Scammers are using bots on Ebay to create identities with huge positive feedback ratings when they have never sold anything at all, according to NewsFactor Magazine.
Buyers instinctively consider positive feedback ratings on ebay, Amazon and other services to be credible measures of seller reliability.
Thieves create accounts with seemingly huge positive feed back and then sell high ticket items with no intention of making delivery, vanishing before authorities can track them down (they hope).
Note: ebay’s system has not been breached. The scammers resort to 1 cent transactions that allow them to post false “feedback”.
The bogus accounts typically sell virtual items such as wallpapers and e-books through a “buy it now” auction for 1 cent and no shipping costs. Those items are then bought by another fraudulent eBay account, all in an automated fashion.

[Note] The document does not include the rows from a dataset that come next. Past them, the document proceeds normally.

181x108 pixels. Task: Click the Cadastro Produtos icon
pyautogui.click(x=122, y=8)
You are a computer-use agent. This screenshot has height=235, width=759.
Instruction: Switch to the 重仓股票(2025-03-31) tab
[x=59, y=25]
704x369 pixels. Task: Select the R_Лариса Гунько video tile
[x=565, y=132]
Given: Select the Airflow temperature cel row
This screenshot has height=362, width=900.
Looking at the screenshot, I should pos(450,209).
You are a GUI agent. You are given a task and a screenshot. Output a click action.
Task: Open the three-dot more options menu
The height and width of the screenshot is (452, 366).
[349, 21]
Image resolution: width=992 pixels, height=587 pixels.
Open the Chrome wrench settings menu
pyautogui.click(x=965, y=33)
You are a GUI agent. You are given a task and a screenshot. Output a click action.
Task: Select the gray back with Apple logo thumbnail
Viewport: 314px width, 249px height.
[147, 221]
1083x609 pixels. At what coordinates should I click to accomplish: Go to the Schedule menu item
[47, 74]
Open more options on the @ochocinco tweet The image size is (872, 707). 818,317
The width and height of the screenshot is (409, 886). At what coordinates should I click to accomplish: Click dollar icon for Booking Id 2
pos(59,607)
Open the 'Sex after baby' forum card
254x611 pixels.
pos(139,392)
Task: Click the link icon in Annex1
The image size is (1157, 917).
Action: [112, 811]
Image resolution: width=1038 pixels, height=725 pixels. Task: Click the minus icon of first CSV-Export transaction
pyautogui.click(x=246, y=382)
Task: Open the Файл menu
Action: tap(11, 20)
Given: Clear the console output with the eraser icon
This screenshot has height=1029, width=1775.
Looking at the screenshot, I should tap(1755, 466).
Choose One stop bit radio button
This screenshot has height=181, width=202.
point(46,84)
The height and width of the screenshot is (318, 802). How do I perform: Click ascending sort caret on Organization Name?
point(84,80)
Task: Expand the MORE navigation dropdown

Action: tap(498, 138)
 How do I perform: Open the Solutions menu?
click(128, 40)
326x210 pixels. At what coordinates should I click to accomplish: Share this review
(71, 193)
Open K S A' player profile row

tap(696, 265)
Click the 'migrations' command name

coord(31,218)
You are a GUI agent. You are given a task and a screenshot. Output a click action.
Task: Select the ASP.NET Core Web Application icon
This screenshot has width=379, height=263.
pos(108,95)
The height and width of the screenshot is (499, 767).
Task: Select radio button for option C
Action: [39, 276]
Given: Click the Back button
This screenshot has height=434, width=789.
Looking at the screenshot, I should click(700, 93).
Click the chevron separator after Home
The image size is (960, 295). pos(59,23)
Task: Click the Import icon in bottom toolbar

“Most [of the seller's] user names are made of six to eight random letters and bear around 15 evaluations. Having a look at these profiles reveal that they’ve bought roughly the same items — all for 1 cent,” Fortinet noted on its Web site.
Further indicating a level of automation, each buyer is leaving identical comments for each transaction.
“With that 1 cent rate, building 100 accounts with 15 positive feedbacks each cost $15. And 100 accounts are a reasonably solid base to set up a good deal of bogus auctions.”
The auctioning Web site is a popular target for online scam artists.